== PROBLEM DESCRIPTION ==
Output every line of the data exactly as it appears.

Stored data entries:
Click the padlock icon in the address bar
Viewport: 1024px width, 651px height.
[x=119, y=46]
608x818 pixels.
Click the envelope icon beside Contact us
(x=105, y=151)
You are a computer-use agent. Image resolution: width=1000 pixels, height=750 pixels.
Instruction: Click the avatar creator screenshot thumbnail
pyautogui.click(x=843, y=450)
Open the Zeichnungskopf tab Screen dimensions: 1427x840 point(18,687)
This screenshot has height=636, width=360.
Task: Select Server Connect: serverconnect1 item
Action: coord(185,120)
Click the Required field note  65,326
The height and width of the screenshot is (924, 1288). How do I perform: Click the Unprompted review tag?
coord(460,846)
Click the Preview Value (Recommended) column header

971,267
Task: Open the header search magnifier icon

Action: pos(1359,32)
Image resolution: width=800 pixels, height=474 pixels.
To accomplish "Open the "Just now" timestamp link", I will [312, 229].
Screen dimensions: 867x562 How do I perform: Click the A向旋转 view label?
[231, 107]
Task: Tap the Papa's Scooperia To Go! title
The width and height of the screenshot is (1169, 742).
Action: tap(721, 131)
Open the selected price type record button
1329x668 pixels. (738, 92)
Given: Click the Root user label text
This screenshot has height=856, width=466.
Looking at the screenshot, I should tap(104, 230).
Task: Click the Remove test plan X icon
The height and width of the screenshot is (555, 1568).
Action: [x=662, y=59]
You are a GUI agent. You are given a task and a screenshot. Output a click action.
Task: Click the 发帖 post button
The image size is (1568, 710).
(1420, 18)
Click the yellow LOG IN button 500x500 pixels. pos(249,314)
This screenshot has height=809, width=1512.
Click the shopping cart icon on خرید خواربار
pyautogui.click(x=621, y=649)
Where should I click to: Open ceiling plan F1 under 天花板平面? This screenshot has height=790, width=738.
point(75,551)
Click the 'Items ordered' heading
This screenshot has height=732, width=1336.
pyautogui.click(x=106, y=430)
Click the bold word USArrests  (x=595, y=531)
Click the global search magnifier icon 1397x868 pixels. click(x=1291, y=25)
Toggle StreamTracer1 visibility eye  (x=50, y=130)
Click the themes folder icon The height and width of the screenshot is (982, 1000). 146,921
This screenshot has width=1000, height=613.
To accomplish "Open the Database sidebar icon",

== TASK RESULT ==
Click the padlock icon in the address bar
Viewport: 1024px width, 651px height.
[x=119, y=46]
608x818 pixels.
Click the envelope icon beside Contact us
(x=105, y=151)
You are a computer-use agent. Image resolution: width=1000 pixels, height=750 pixels.
Instruction: Click the avatar creator screenshot thumbnail
pyautogui.click(x=843, y=450)
Open the Zeichnungskopf tab Screen dimensions: 1427x840 point(18,687)
This screenshot has height=636, width=360.
Task: Select Server Connect: serverconnect1 item
Action: coord(185,120)
Click the Required field note  65,326
The height and width of the screenshot is (924, 1288). How do I perform: Click the Unprompted review tag?
coord(460,846)
Click the Preview Value (Recommended) column header

971,267
Task: Open the header search magnifier icon

Action: pos(1359,32)
Image resolution: width=800 pixels, height=474 pixels.
To accomplish "Open the "Just now" timestamp link", I will [312, 229].
Screen dimensions: 867x562 How do I perform: Click the A向旋转 view label?
[231, 107]
Task: Tap the Papa's Scooperia To Go! title
The width and height of the screenshot is (1169, 742).
Action: tap(721, 131)
Open the selected price type record button
1329x668 pixels. (738, 92)
Given: Click the Root user label text
This screenshot has height=856, width=466.
Looking at the screenshot, I should tap(104, 230).
Task: Click the Remove test plan X icon
The height and width of the screenshot is (555, 1568).
Action: [x=662, y=59]
You are a GUI agent. You are given a task and a screenshot. Output a click action.
Task: Click the 发帖 post button
The image size is (1568, 710).
(1420, 18)
Click the yellow LOG IN button 500x500 pixels. pos(249,314)
This screenshot has height=809, width=1512.
Click the shopping cart icon on خرید خواربار
pyautogui.click(x=621, y=649)
Where should I click to: Open ceiling plan F1 under 天花板平面? This screenshot has height=790, width=738.
point(75,551)
Click the 'Items ordered' heading
This screenshot has height=732, width=1336.
pyautogui.click(x=106, y=430)
Click the bold word USArrests  (x=595, y=531)
Click the global search magnifier icon 1397x868 pixels. click(x=1291, y=25)
Toggle StreamTracer1 visibility eye  (x=50, y=130)
Click the themes folder icon The height and width of the screenshot is (982, 1000). 146,921
This screenshot has width=1000, height=613.
To accomplish "Open the Database sidebar icon",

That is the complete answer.